Your instructions:
Copy the items below word for word, leaving out the pictures.

Data section:

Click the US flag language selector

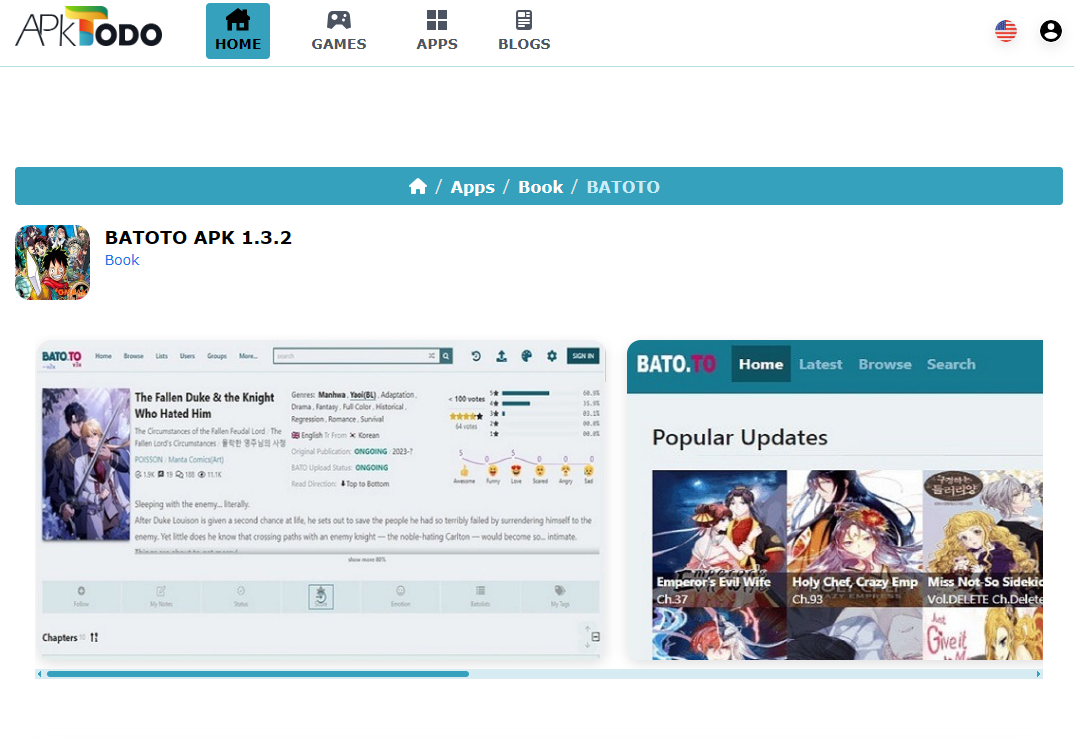click(x=1006, y=31)
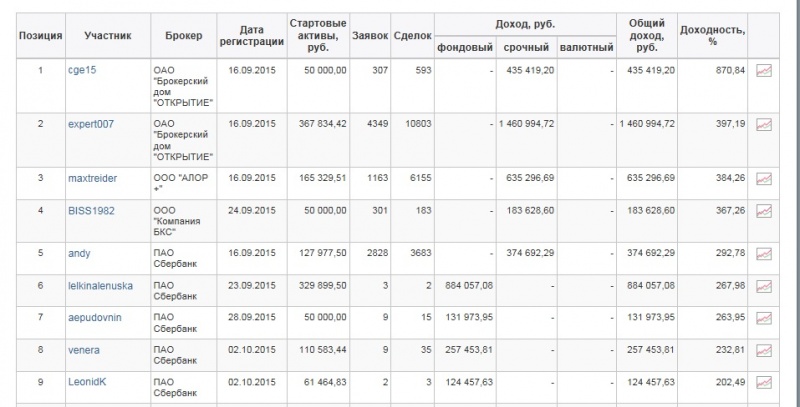This screenshot has width=800, height=407.
Task: Click the "Позиция" column header
Action: coord(40,36)
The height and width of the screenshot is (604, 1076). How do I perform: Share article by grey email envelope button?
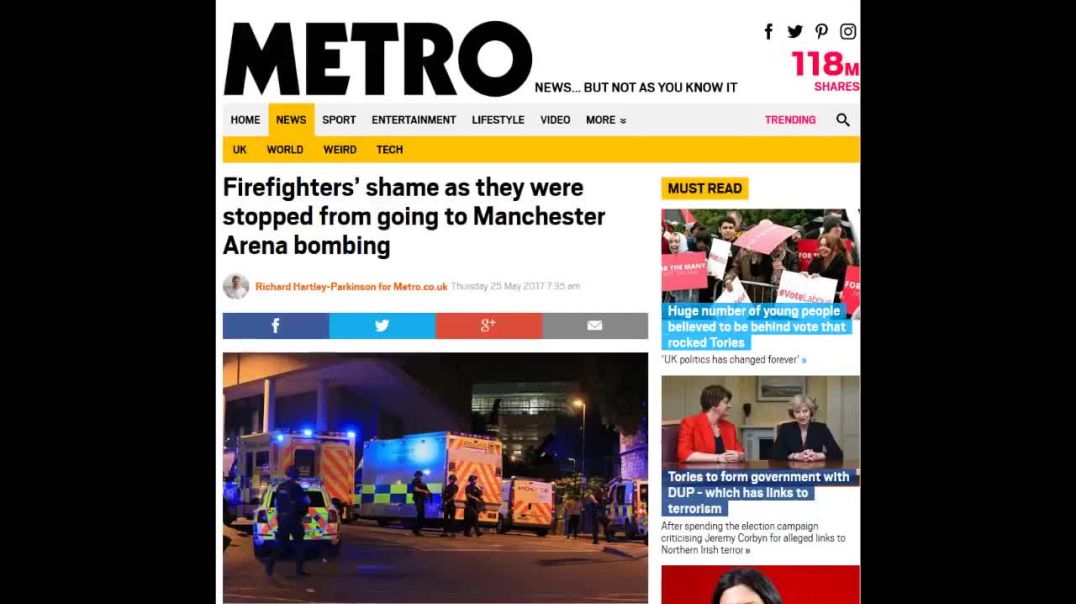pyautogui.click(x=595, y=326)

Problem solution:
Click the US flag language selector

click(x=1006, y=31)
This screenshot has width=800, height=407.
Task: Click the "Позиция" column header
Action: coord(40,36)
The height and width of the screenshot is (604, 1076). How do I perform: Share article by grey email envelope button?
pyautogui.click(x=595, y=326)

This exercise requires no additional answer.